Ketiga saudara itu saling berpandangan. Memang benar, setiap laki-laki normal pasti akan tergoda melihat tubuh mulus mereka.
“Kalau begitu jangan pergi.” Aelia merajuk. Dia menarik tangan Galilea dan menempelkan ke payudaranya.
“Tidak bisa, Putri. Nanti kerajaan akan hancur.” Galilea menarik kembali tangannya.
“Apa tidak ada kata-kata perpisahan?” tanya Kay. Dan gadis itu membuka jubahnya.
“Kenapa harus kata-kata?” Aelia menyela. “Kita bisa merayakan perpisahan ini dengan hal yang lebih baik.” Dia menarik tangan Galilea dan menyentuhkannya ke vagina Kay yang basah.
“Ya, kalau itu aku setuju.” Kay tersenyum dan dengan cepat mempreteli baju yang dipakai oleh galilea.
“Tung-tunggu dulu,” Galilea memperhatikan jam tangannnya. “Nanti aku bisa ketinggalan kapal.”
“Masih ada waktu.” Kay meraih penis Galilea dan mulai mengulumnya.
“Iya, kapal terakhir masih 40 menit lagi.” Aelia menarik kepala laki-laki itu dan mencium bibir Galilea dengan panas.

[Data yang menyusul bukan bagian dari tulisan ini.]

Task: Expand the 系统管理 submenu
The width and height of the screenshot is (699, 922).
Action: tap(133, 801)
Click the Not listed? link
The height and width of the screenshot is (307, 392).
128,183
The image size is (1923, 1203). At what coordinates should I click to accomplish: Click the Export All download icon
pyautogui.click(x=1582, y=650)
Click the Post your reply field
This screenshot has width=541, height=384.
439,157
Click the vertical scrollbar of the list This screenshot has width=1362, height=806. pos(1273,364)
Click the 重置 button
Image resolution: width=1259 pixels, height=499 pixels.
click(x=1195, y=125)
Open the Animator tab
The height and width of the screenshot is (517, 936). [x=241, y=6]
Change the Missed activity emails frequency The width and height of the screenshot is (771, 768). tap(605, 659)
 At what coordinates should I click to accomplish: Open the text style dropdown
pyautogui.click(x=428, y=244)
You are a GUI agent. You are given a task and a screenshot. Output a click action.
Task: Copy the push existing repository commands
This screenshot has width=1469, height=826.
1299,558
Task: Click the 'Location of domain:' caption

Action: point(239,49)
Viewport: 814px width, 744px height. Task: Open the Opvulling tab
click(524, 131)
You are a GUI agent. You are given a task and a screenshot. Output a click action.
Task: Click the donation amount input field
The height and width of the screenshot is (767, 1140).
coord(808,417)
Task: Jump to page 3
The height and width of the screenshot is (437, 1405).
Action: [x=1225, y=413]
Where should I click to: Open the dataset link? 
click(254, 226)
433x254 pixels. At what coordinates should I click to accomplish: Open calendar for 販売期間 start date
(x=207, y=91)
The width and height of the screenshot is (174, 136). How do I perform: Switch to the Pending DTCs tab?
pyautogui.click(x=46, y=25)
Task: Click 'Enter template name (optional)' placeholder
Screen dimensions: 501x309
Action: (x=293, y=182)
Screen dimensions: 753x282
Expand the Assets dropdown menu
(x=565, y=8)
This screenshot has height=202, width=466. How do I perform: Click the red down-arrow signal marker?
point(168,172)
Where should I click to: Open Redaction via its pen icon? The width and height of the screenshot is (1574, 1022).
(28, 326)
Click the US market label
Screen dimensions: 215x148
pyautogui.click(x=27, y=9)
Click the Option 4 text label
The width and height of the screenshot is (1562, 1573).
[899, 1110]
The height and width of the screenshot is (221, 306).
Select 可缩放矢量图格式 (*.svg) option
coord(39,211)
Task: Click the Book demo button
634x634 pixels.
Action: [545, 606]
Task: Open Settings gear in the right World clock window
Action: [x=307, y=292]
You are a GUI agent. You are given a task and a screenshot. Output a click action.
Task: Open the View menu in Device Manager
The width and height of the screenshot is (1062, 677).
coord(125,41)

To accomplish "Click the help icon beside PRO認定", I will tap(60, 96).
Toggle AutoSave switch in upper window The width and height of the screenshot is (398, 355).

“A-aku…” laki-laki itu pun tidak bisa menolak ketika Kay membungkuk dan memberikan kemaluannya. “Hmm, baiklah, kalau itu yang kalian inginkan.” Dengan berpegangan pada pinggul Kay, Galilea menusukkan penisnya dari belakang.
Silena yang tidak bisa ikut acara itu berniat pergi dari ruangan. Tapi sebelum berlalu, dia sempatkan untuk bertanya pada Galilea, “Apa jawaban teka-teki itu?” tanyanya penasaran.
“Jawabannya ada tepat di depan matamu, Putri.” jawab Galilea penuh teka-teki.